→ **Texto para leer**
######
Ayer el presidente Enrique Peña Nieto cambió hábilmente la conversación. Asumió -incluyéndose- que “todos somos Ayotzinapa”. Una tragedia provocada por el crimen organizado y alentada tanto por la debilidad institucional de los municipios como por la pobreza y la desigualdad extendida entre la población de ese otro México, el de Guerrero, Oaxaca y Chiapas.

 

Ese fue el diagnóstico presidencial para lanzar sus 10 acciones para construir “un pleno Estado de derecho”.

 

Peña Nieto modificó la conversación para cambiar del lugar en donde está parado. En su discurso se pasó del lugar de los acusados, en el que las exigencias y manifestaciones ciudadanas lo habían colocado en las últimas semanas, al lugar de los agraviados que exigen seguridad y justicia, pero también al lugar del “liberador” de estos males que hoy afectan a la patria. Cambió la conversación de acusado a pretendido líder.

 

“Por ello, como un mexicano más, me sumo al clamor ciudadano que exige justicia, y como Presidente de la República, y dejo de manera muy enfática, asumo la responsabilidad de encabezar todos los esfuerzos necesarios para liberar a México de la criminalidad, para combatir la corrupción y la impunidad”, dijo en su mensaje.
######
→ **Datos registrados**
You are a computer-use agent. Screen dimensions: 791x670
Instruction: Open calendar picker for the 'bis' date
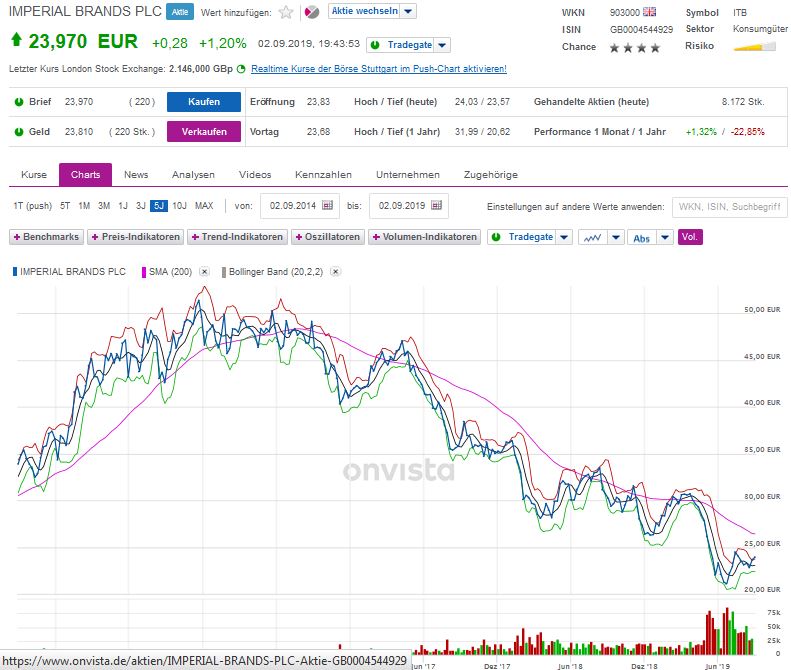437,206
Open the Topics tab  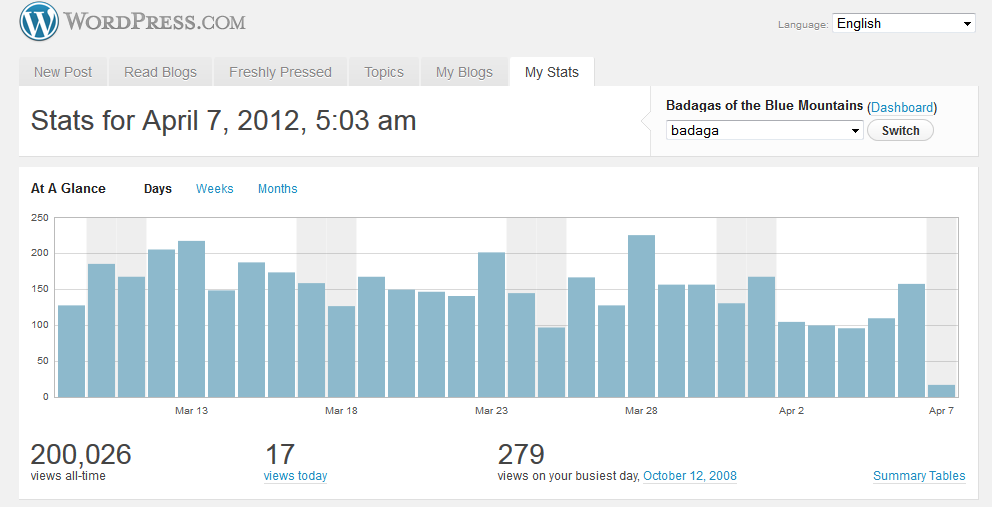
######
→ **Consigna de trabajo**
Transcribe del texto sobre el discurso de Peña Nieto todo lo que va desde "Ayer el presidente" hasta "Oaxaca y Chiapas.", sin cambiar nada. Las líneas no tienen relación con el texto.

→ **Solución del ejercicio**
Ayer el presidente Enrique Peña Nieto cambió hábilmente la conversación. Asumió -incluyéndose- que “todos somos Ayotzinapa”. Una tragedia provocada por el crimen organizado y alentada tanto por la debilidad institucional de los municipios como por la pobreza y la desigualdad extendida entre la población de ese otro México, el de Guerrero, Oaxaca y Chiapas.